Here's Why Jimmy Kimmel's 'Do The White Thing' Wasn't Funny
Jimmy Kimmel’s sketch “Do The White Thing”

Jimmy Kimmel’s last day broadcasting live from Brooklyn might have gone all wrong. Personally, I think so. With a full week of monumental interviews with Jay Z, Misty Copeland, the cast of Back To The Future and more, Kimmel wanted to go out with a bang — and that he did.

To “celebrate” Spike Lee’s iconic 1989 film, Do The Right Thing‘s 26th anniversary, Kimmel re-imagined a four-minute “sequel”, Do The White Thing. The sketch featured a star-studded cast including members of HBO’s hit show GIRLS, Billy Crudup, Flava Flav (yes, he’s somewhere still working) Kimmel himself and even Rosie Perez — a member of the original film.

So here’s where it all goes wrong. In introducing the short film, that somehow seems to completely white-wash Brooklyn, Kimmel states, “Brooklyn has changed a lot since 1989. There used to be muggers right in this neighborhood, stealing old ladies purses. Now those old lady purses are being worn ironically by hipsters in the area.”

Kimmel, having been born and raised in the borough, I thought would have a lot more to say of “old Brooklyn” than a place where people were mugged.

While we can all completely agree the gentrification of Brooklyn is very much alive, the sketch is not, in the words of Kimmel, “the feeling and spirit of Brooklyn, New York now.” The Brooklyn imagined in the short clip is filled with man-buns, scruffy beards, thrift shops and white folk screaming for locally sourced food.

Men suffering from erectile dysfunction lack in self-confidence and are unhappy with everything that they http://downtownsault.org/2014-glad-dance-intensive-kicks-off-downtown-on-august-18/ cialis prescription do.
The film kicked-off displaying “1989 Brooklyn”, filled with black people having fun in the street with open fire hydrants and large boomboxes — a typical Brooklyn summer, filled with culture. The sketch quickly changes over to “2015 Brooklyn” where white people have taken over the borough, aimlessly trying to open fire-hydrants and thanking their neighbors for stepping on their new Converses.

Anyone not originally from Brooklyn, I can see how you would think this is extremely hilarious but from an original Brooklynite, like myself, trying to keep the culture of this borough is something that I try hard to fight for, daily. Sketches like this are appalling. This is what everyone on the outside looking in sees Brooklyn as being.
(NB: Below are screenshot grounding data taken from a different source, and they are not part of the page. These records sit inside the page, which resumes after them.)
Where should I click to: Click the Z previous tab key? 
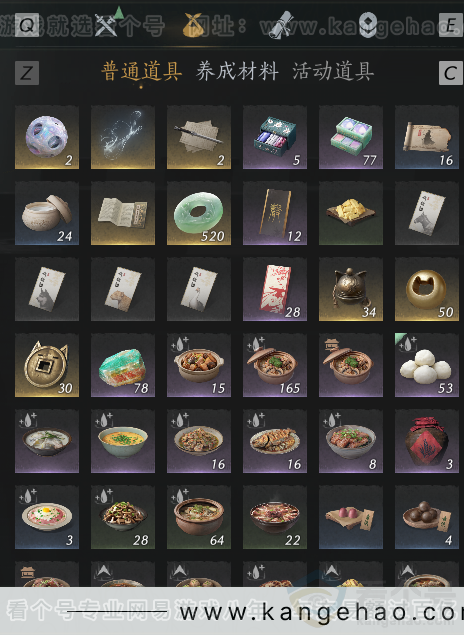pyautogui.click(x=27, y=73)
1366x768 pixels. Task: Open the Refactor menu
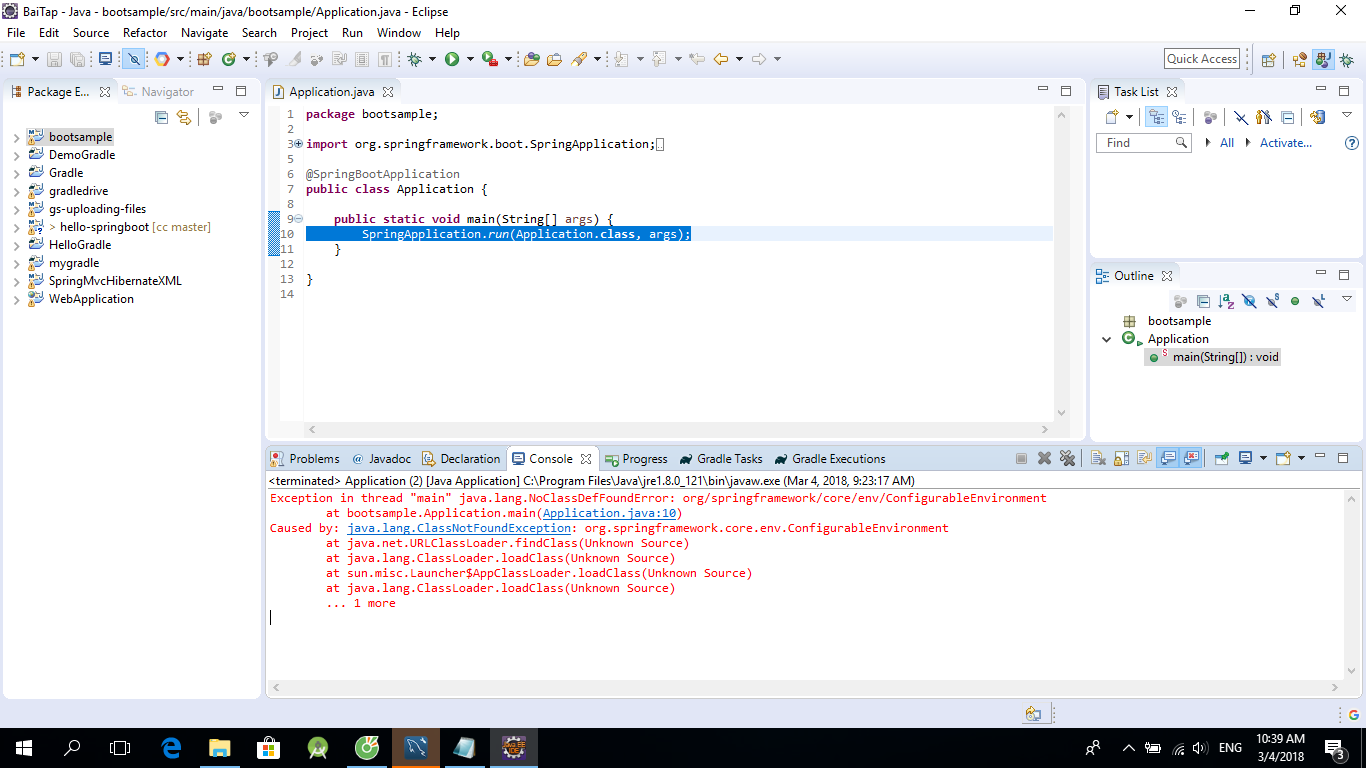[145, 32]
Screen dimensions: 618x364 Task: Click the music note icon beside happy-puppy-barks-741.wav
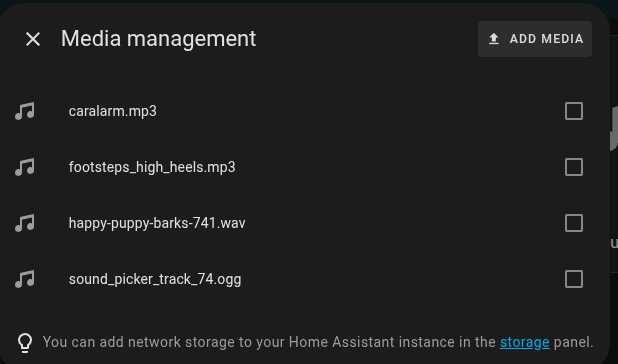pos(25,223)
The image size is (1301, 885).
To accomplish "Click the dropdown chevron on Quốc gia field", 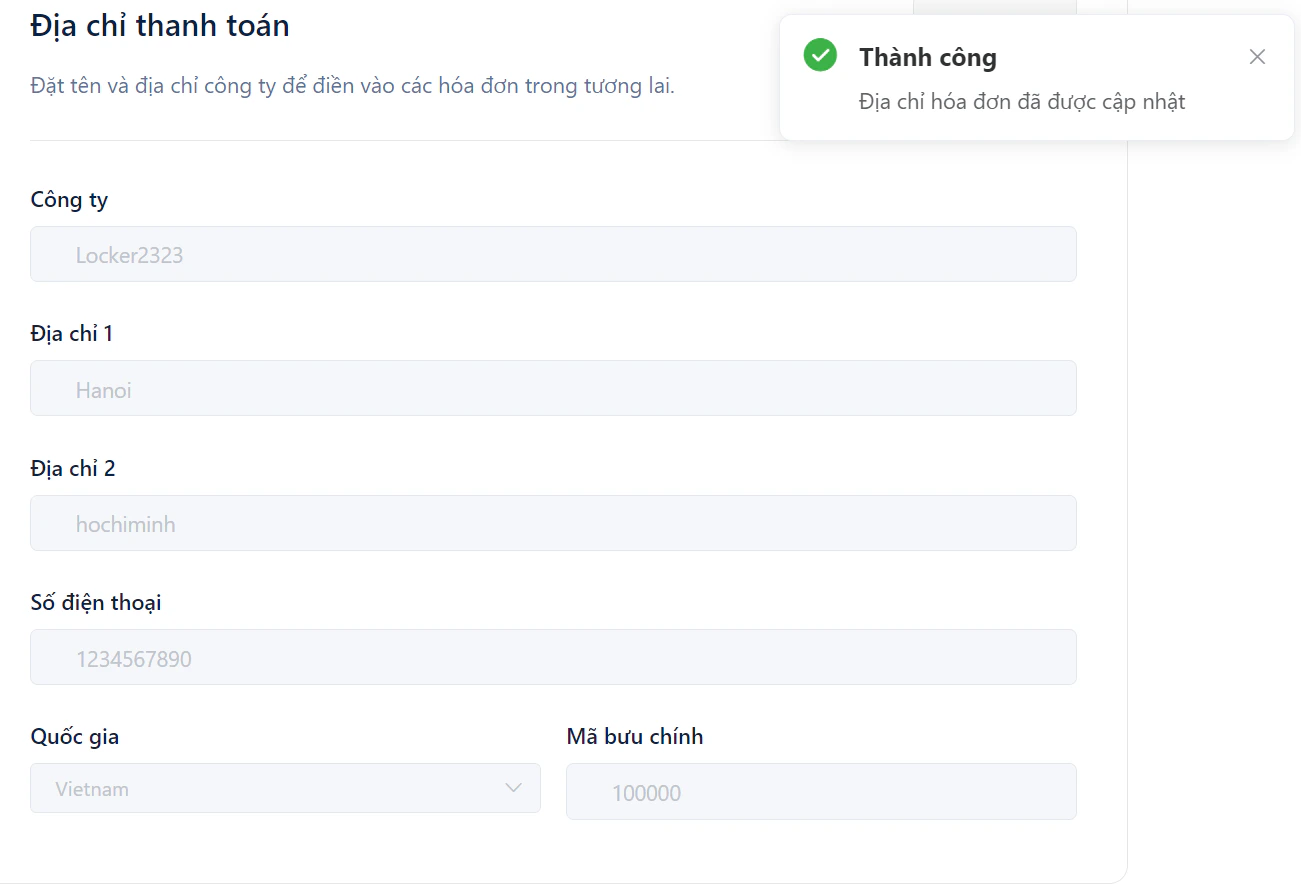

Before you watch the clip, can I interject and state that Brooklyn is more than the now gentrified Williamsburg and Bushwick (because if you’ve lived in Brooklyn long enough, you know these two neighborhoods have completely changed from what they used to be). Brooklyn is still very much diverse and culturally spread out. East New York, Flatbush and Canarsie are still part of the borough, I suggest you visit those places and get back to me on how you see Brooklyn as a whole.